RECORDS PROVIDED:
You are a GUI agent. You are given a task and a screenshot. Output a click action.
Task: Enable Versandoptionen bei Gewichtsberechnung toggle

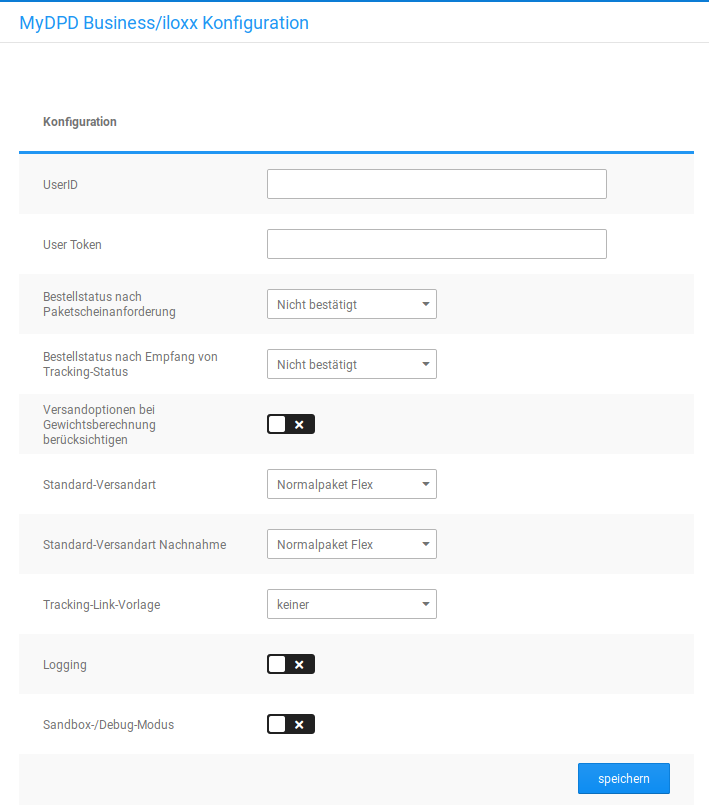point(291,424)
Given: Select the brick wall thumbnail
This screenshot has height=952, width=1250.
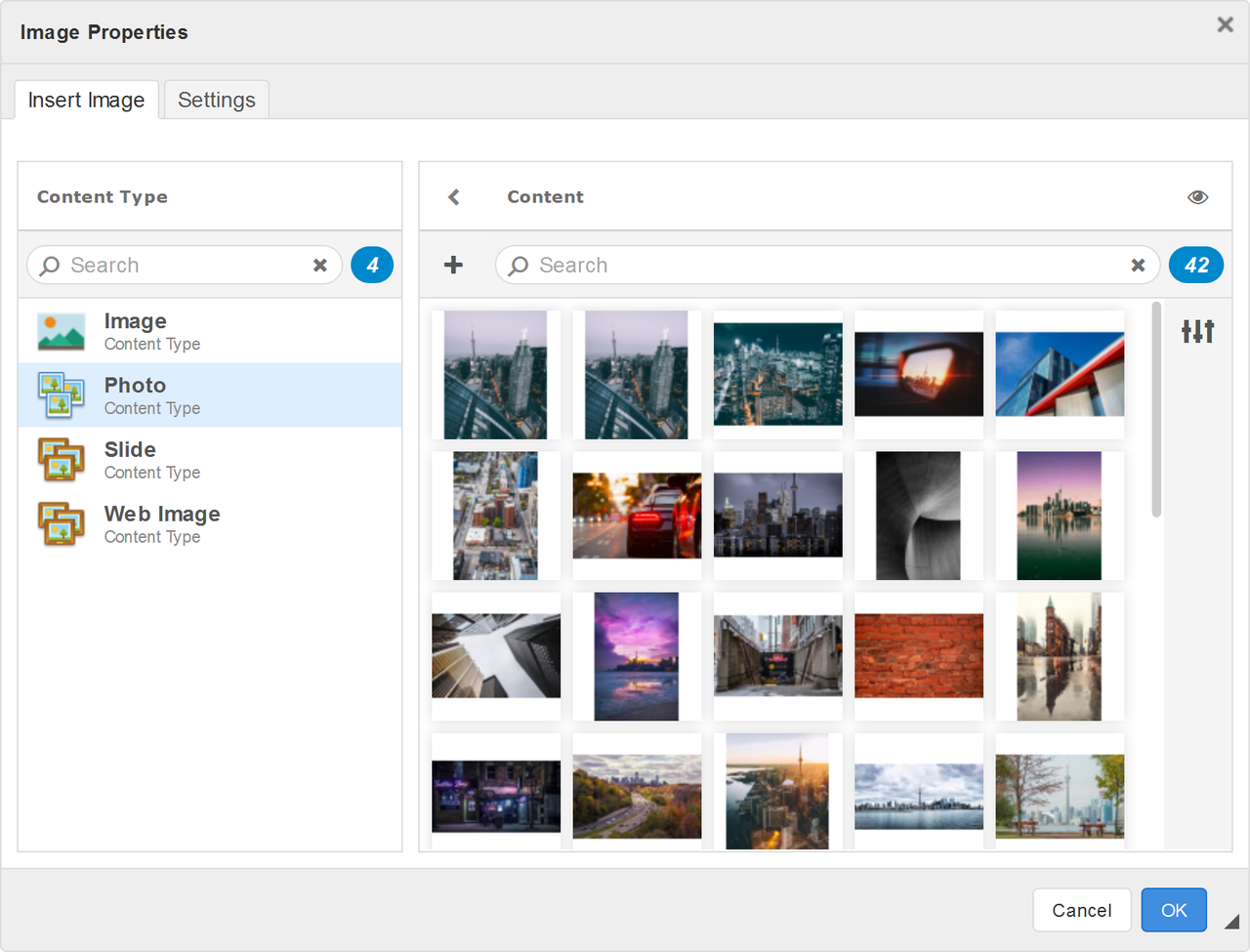Looking at the screenshot, I should [918, 656].
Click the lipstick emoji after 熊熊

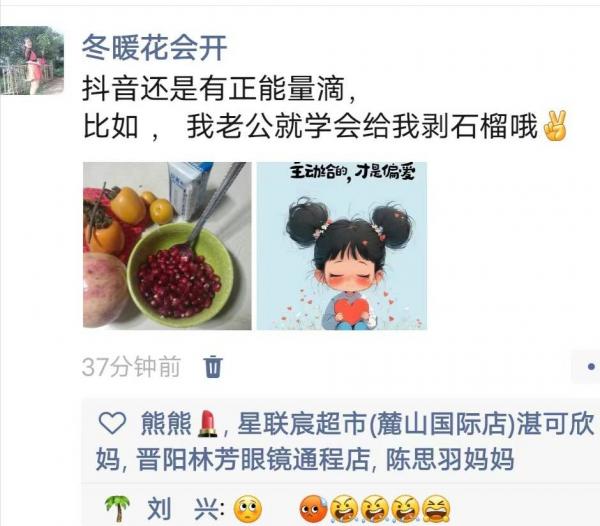click(x=207, y=423)
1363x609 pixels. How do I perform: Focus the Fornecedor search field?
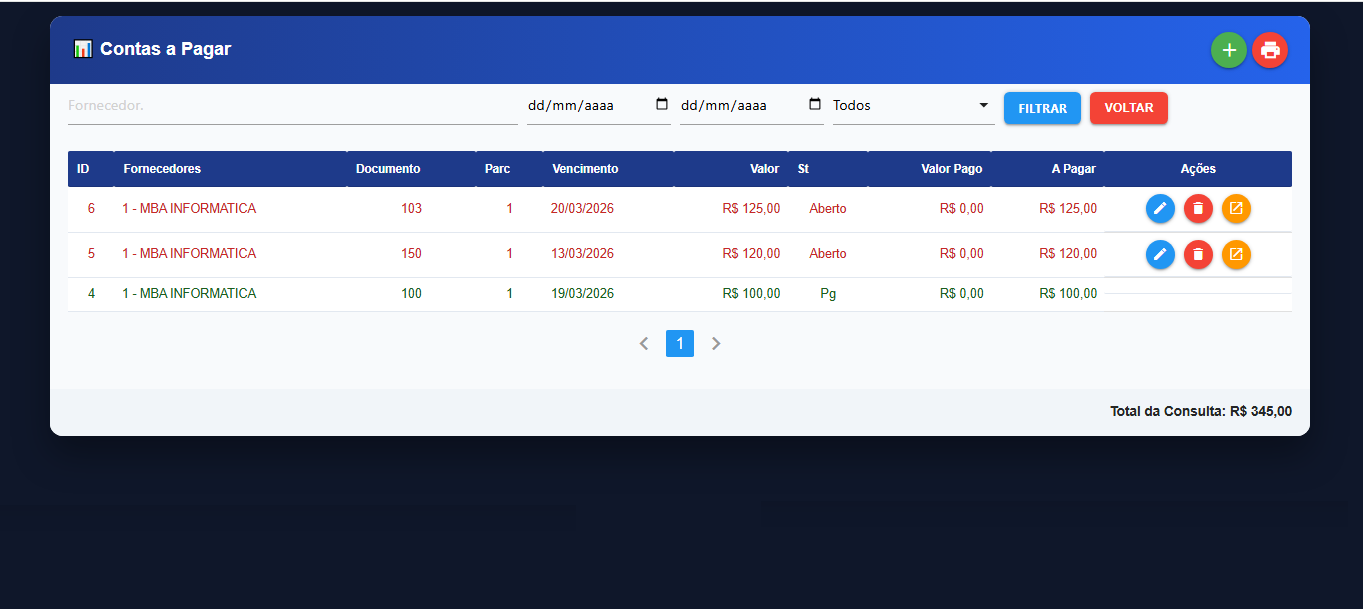click(x=292, y=106)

GIVEN EXERCISE:
Please return each line of the material above word for word, leaving out the pictures.

TASK ANSWER:
You are a GUI agent. You are given a task and a screenshot. Output a click action.
Task: Enable Versandoptionen bei Gewichtsberechnung toggle

point(291,424)
Given: Select the brick wall thumbnail
This screenshot has height=952, width=1250.
Looking at the screenshot, I should [918, 656].
Click the lipstick emoji after 熊熊

click(x=207, y=423)
1363x609 pixels. How do I perform: Focus the Fornecedor search field?
click(x=292, y=106)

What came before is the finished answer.